Ja – davon bin ich wohl so elend geworden, ein so winziges Höschen wie ich kann nicht viel aushalten!«

»Auch mich hat unsere Herrin einst zur Hochzeit getragen,« sagte da ein ganz zerschlissener, grauer Seidenstoff, der schon gern vor den Pumphöschen gesprochen hätte, »ehe ich zu einem seidenen Unterrock erniedrigt wurde – war ich ein prächtiges Hochzeitskleid, ich schmückte meine Besitzerin zum Silberhochzeitsfeste.

Ja, sehen Sie nur meinen Umfang, so schlank war meine Herrin damals freilich nicht mehr, wie zur grünen Hochzeit – aber ein schönes Fest war es doch, und schimmerte durch die einst so braunen Locken, in denen nun die Silbermyrte prangte, auch hin und wieder schon ein Silberfaden, die Augen blickten gerade so jung und glücklich, wie auf der grünen Hochzeit, voll Freude schaute sie heute auf die blühende Kinderschar und auf das erste Enkelchen, das ›Omama‹ lallte.

Damals habe ich es auch nicht gedacht, daß ich einst ein Unterrock werden würde!«

Die zerfetzte, graue Seide schwieg und nickte schwermütig vor sich hin. –

»Nun komme ich wohl heran,« sprach eine milde Stimme, und die Flicken schauten alle begierig auf die neue Sprecherin.

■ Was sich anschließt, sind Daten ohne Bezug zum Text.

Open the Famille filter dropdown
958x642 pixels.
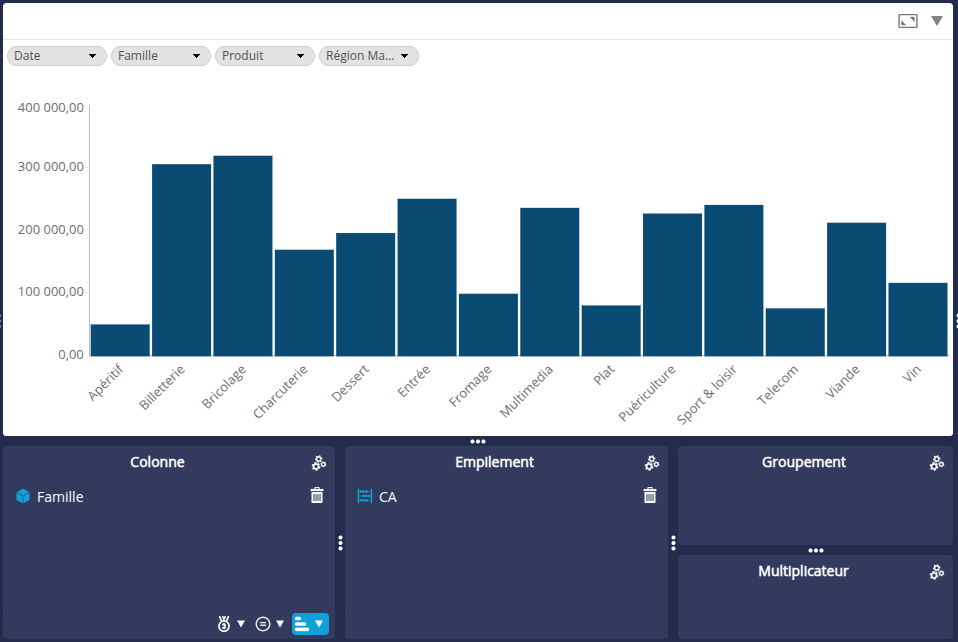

Es war ein gelbliches Spitzenhäubchen.

»Sehen Sie die goldene Myrtenblüte, die man in meiner Spitze vergessen hat?« sprach das Häubchen und blickte liebevoll auf das kleine Goldblütchen herab, »wir beide haben das Haupt der Greisin zu ihrem goldenen Hochzeitsfeste geschmückt. O, wie glücklich war ich, als mich die zitternde Hand der hohen Siebzigerin auf ihren schneeweißen Scheitel drückte, und als Großvater dann sein runzliges Gesicht herabneigte und die welken Lippen meiner greisen Herrin küßte, da habe ich Tränen der Rührung vergossen.

Und die Kinder, Enkel und Urenkelchen drängten sich um die Lehnstühle der alten Leutchen; es war kein lautes Fest, aber eine erhebende Feier war's!« Gedankenvoll schwieg das Spitzenhäubchen, und der türkische Schlafrock nahm nun das Wort.

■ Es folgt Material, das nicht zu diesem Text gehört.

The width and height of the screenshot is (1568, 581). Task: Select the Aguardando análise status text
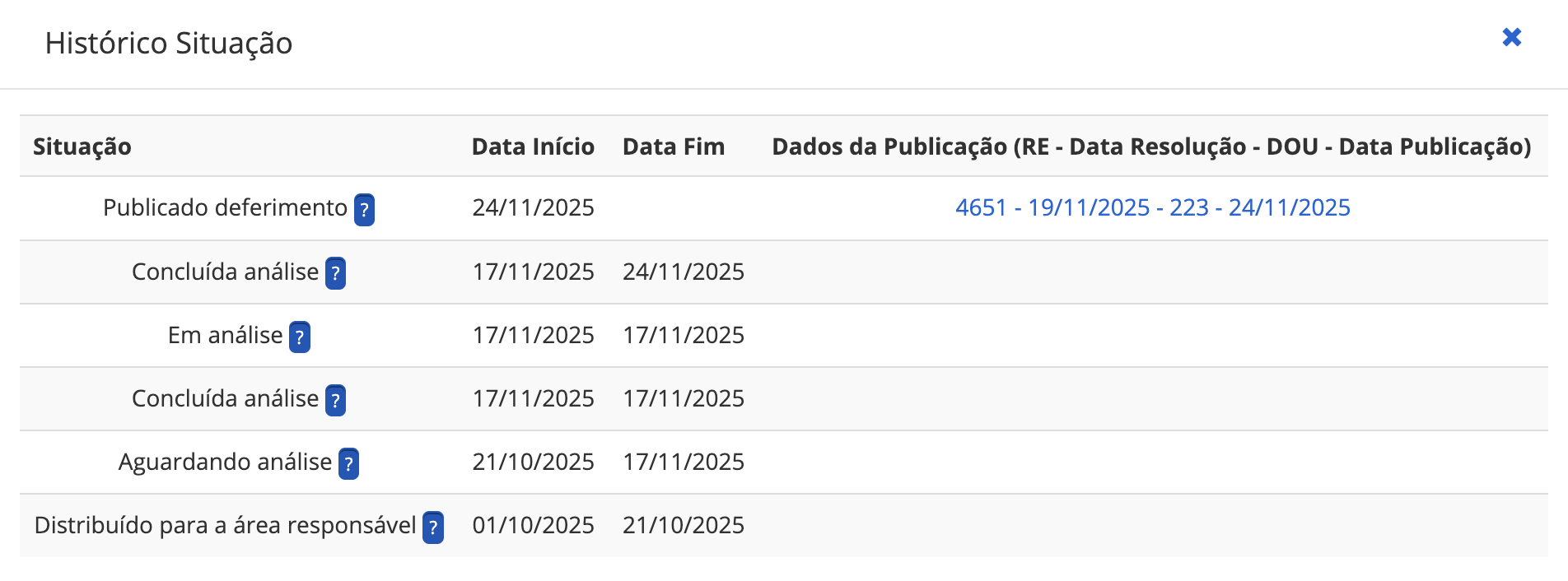pyautogui.click(x=225, y=462)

»Jetzt haben wir wohl alles Wissenswerte von unserer Herrin erfahren, liebe Freunde,« sprach er, »oder weiß noch einer etwas?«

»Ich,« meldete sich bescheiden ein Stückchen schwarzer Krepp, der ganz oben in dem Flickenkasten lag, »auf mich hat unsere Herrin heiße Tränen des Schmerzes geweint, mich trug sie am Beerdigungstage ihres Mannes, mit dem sie mehr als fünfzig Jahre glücklich zusammengelebt hatte.

Ja – das war eine schwere Zeit, aber die Tränen, die aus den alten, halberloschenen Augen flossen, waren milde und ergeben; meine Herrin wußte, der liebe Gott würde sie bald wieder im Himmel mit ihrem lieben Manne vereinigen!« traurig verstummte der schwarze Krepp. –

Und auch all' die anderen Flicken schwiegen, wehmütig dachten sie an die Zeit, wo sie einst jung und schön gewesen, still – ganz still wurde es in Großmutters Flickenkasten!